A Review of Composite Elements

Composite regulatory elements contain two or more closely situated binding sites for distinct transcription factors and provide a way for crosstalk between different regulatory pathways. The term "composite element" was introduced during studies of the glucocorticoid response element in the mouse proliferin promoter, where the glucocorticoid receptor transcription factor binding site was found to be adjacent to an AP-1 site (Diamond et al., 1990). This term was later applied to different pairs of interacting transcription factor binding sites and transcription factors (Gutman and Wasylyk, 1990; Jackson et al., 1993; Du et al., 1993; Moulton et al., 1994; Rooney et al., 1995, Brass et al., 1996, Klein-Hessling et al., 1996; Butscher et al., 1998, and others). Based on the known examples, we define a composite element as a minimal functional unit within which both protein-DNA and protein-protein interactions contribute to a highly specific pattern of transcriptional regulation (Kel et al., 1995b; Kel et al., 1997).

Composite elements can be classified based on the following criteria:

  • characteristics of interactions between the transcription factors involved (either synergism or antagonism)

  • structure of transcription factors (structure of DNA-binding domains, for example)

  • function provided by the composite element (tissue-specificity or inducibility, for example)

These criteria are described in greater detail below.

Classifying Composite Elements Based on Interactions Between Transcription Factors

Interactions between the transcription factors that comprise a composite element can be synergistic or antagonistic. Descriptions of synergistic and antagonist composite elements are provided below.

Synergistic Composite Elements

In synergistic composite elements, simultaneous interactions of two transcription factors with closely situated target sites results in a high level of a transcriptional activation, beyond an additive effect. Many examples of cooperative binding of transcription factors to DNA, leading to the formation of ternary protein-protein-DNA complexes, have been described in the scientific literature (Moreno et al., 1995; Brass et al., 1996; Linhoff et al., 1997; Muhlethaler-Mottet et al., 1998; Butscher et al., 1998, and others). A result of these protein-protein interactions is the formation of a new protein surface that is common for the transcription factor pair. The interaction between two transcription factors may be direct (Brass et al., 1996; Chen et al., 1998, and others), or it may be mediated by a co-activator such as p300/CREB-BP (Butscher et al., 1998). 

In some cases, two factors that bind independently to DNA synergistically activate transcription (Zaiman and Lenz, 1996; Ohmori et al., 1997; Cantwell et al., 1998). In these cases, the observed synergistic effect may be accounted for by simultaneous interactions of activation domains of the transcription factors with different components of the basal transcription complex. Alternatively, direct factor-factor interactions may elicit conformational changes in the activation domains. 

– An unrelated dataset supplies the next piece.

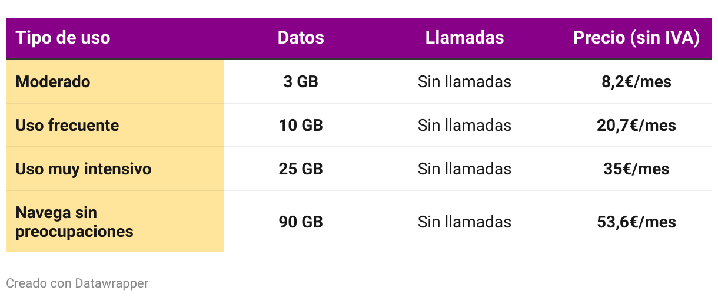Click the "25 GB" data cell
718x297 pixels.
[301, 169]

A number of transcription factors are known to bend DNA and thus permit binding of other factors (Stros et al., 1994; Kerppola and Curran, 1991). Hierarchy of transcription factor loading may occur, due to the assembly of nucleosome-like structures (Linhoff et al., 1997). Some factors bind primarily to DNA and may serve as gathering centers due to sequence similarity with histone-fold motif, as is the case of the subunits of NF-Y factor (Linhoff et al., 1997). 

Antagonistic Composite Elements

Within an antagonistic  composite elements, two transcription factors interfere with each other. In some cases, competition for overlapping sites leads to a mutually exclusive binding (Casolaro et al., 1995; Klein-Hessling et al., 1996; Takeuchi et al., 1998, and others). In other cases, factors can bind to DNA simultaneously, but binding of a repressing factor may mask an activation domain of an activator (Diamond et al., 1990). A number of molecular mechanisms are suggested for functioning of both synergistic and antagonistic composite elements (Kel et al., 1997). 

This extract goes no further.